**Exercise directions:**
After locating the line with "The image size is (770, 420).", set down that line and all the lines that follow it, unchanged, to the end of the records; omit the pictures.

[Excerpts from a dataset]
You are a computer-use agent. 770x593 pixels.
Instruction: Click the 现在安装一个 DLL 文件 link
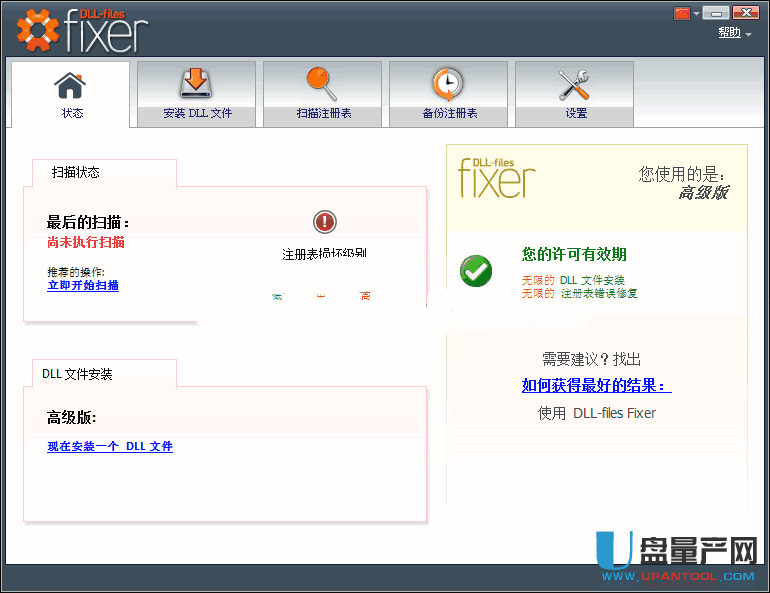point(110,446)

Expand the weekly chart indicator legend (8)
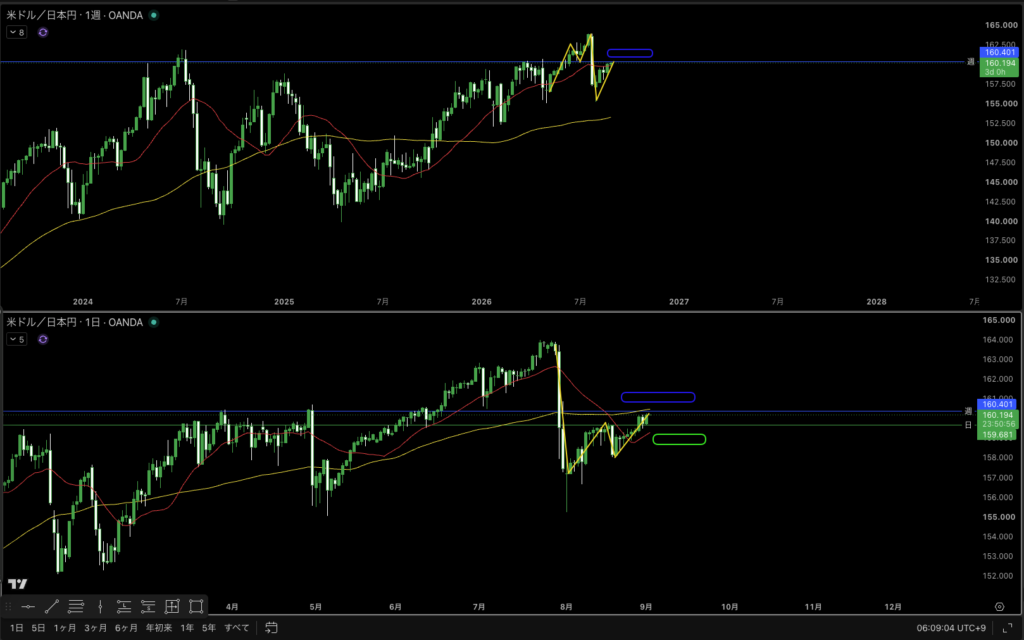click(x=17, y=32)
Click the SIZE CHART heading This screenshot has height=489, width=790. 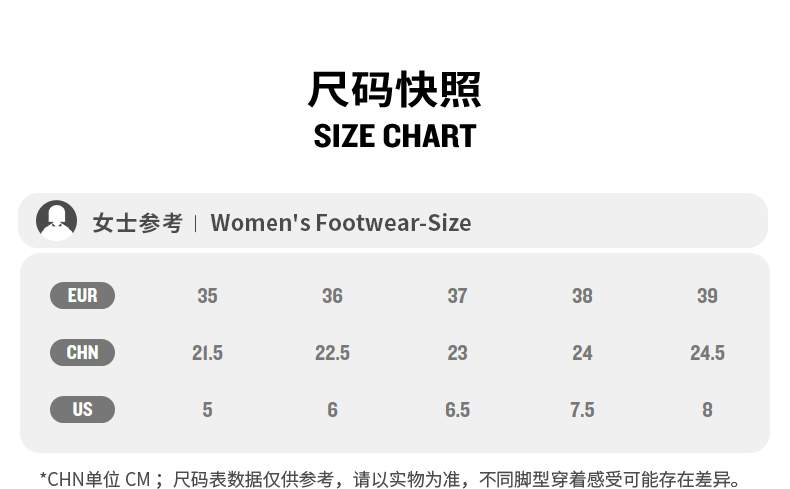pos(395,136)
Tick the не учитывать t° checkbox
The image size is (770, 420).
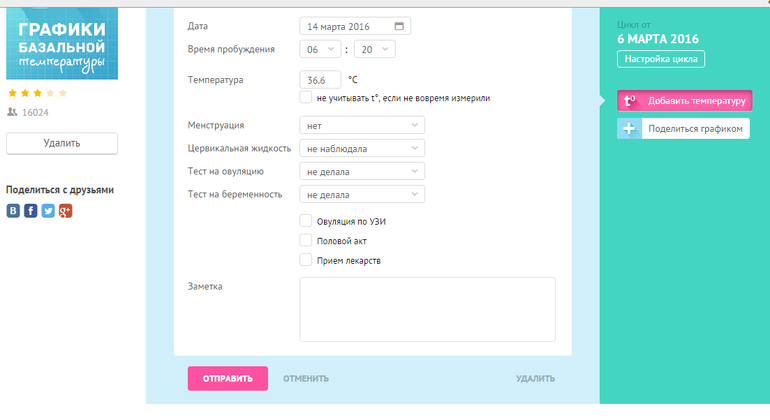[x=306, y=98]
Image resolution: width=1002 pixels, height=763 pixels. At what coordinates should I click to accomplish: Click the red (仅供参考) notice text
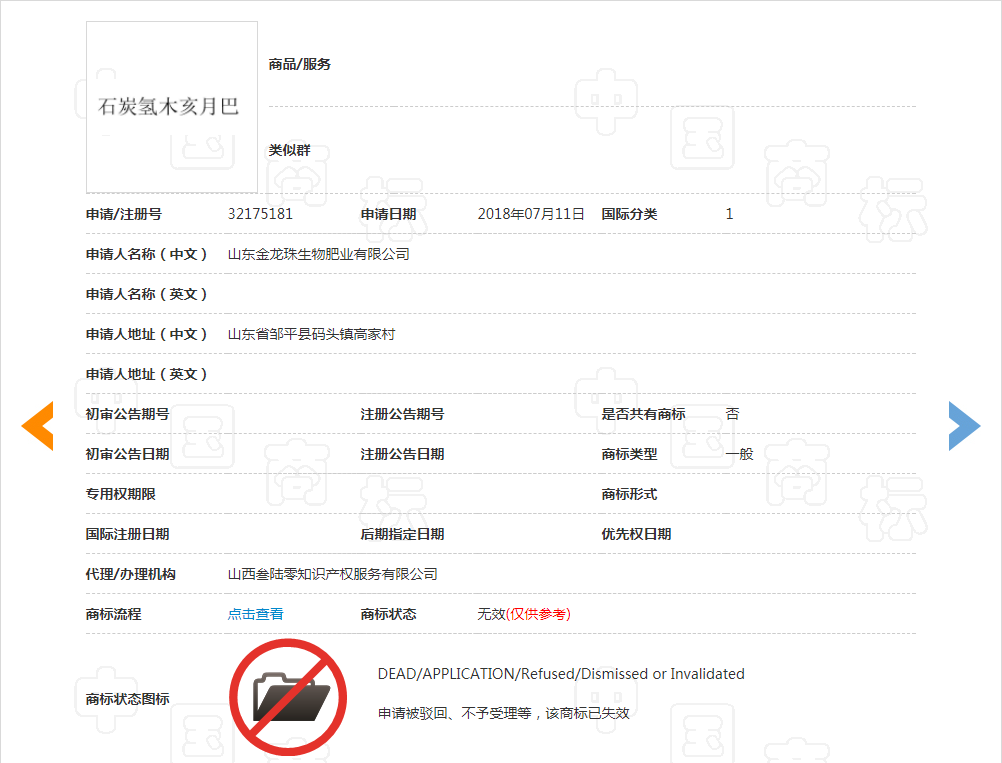[538, 614]
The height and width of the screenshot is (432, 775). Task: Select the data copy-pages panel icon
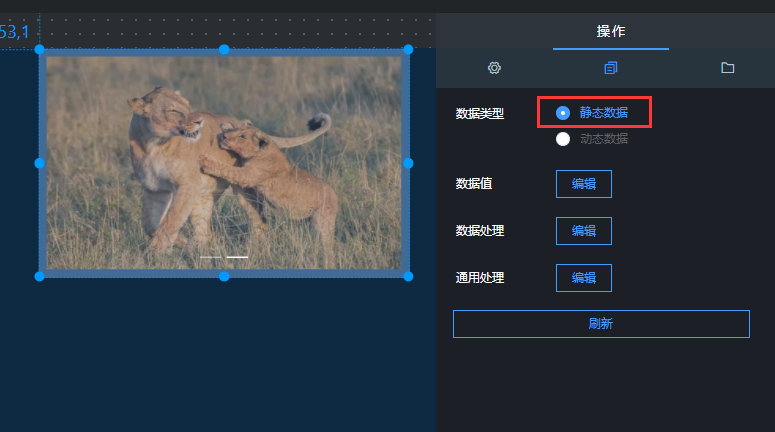(x=611, y=68)
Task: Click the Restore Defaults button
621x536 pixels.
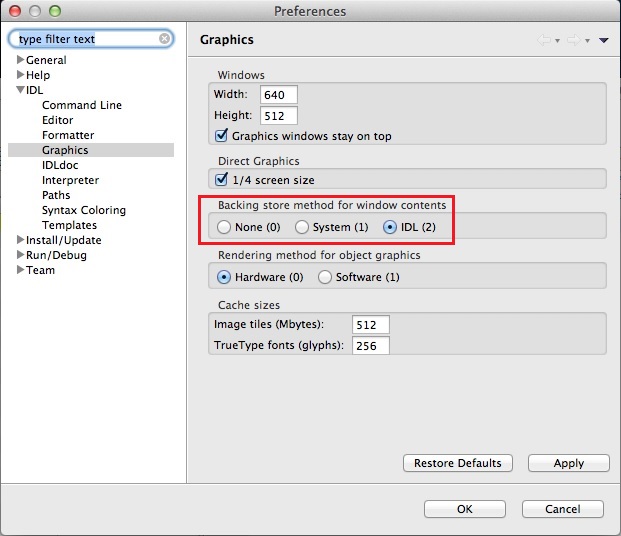Action: pyautogui.click(x=458, y=463)
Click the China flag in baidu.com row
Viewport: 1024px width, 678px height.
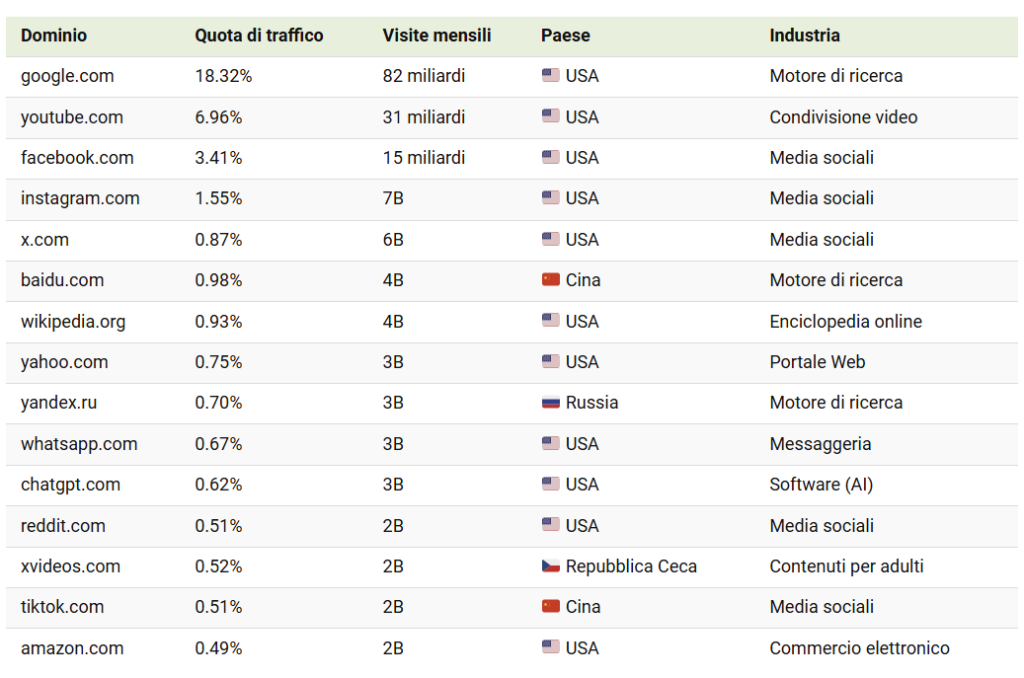pyautogui.click(x=551, y=280)
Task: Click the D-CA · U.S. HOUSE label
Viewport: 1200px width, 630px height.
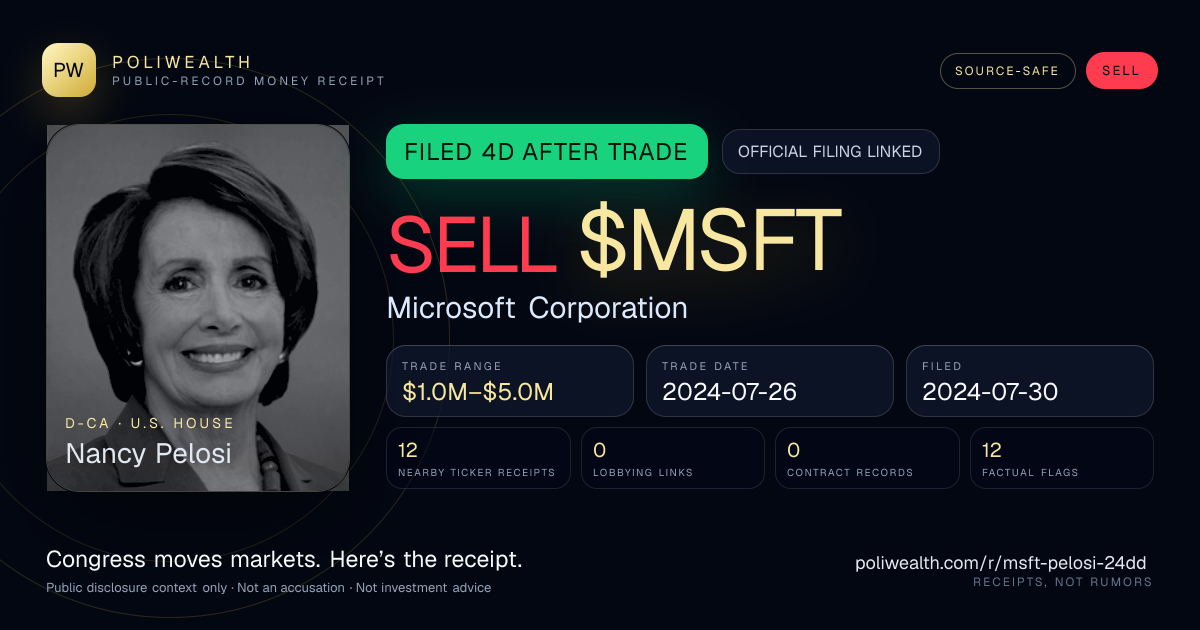Action: coord(150,423)
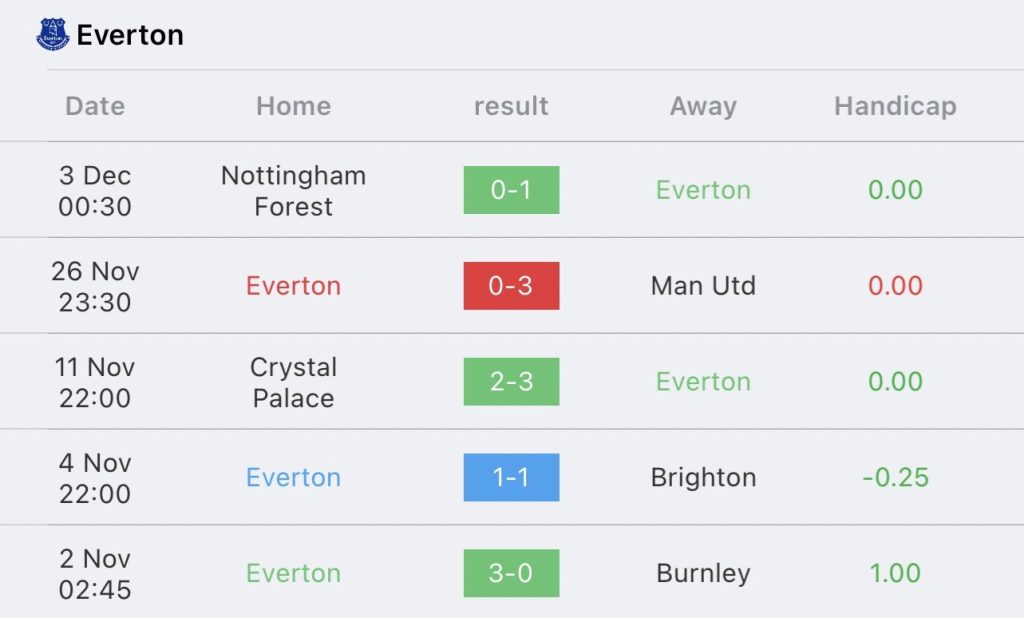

**Solution to this exercise:**
The image size is (770, 420).
[x=306, y=98]
Image resolution: width=1002 pixels, height=763 pixels. At what coordinates should I click to accomplish: Click the red (仅供参考) notice text
[538, 614]
The height and width of the screenshot is (432, 775). Task: Select the data copy-pages panel icon
(x=611, y=68)
Task: Click the Restore Defaults button
621x536 pixels.
Action: pyautogui.click(x=458, y=463)
Click the China flag in baidu.com row
Viewport: 1024px width, 678px height.
pyautogui.click(x=551, y=280)
Task: Click the D-CA · U.S. HOUSE label
Viewport: 1200px width, 630px height.
Action: coord(150,423)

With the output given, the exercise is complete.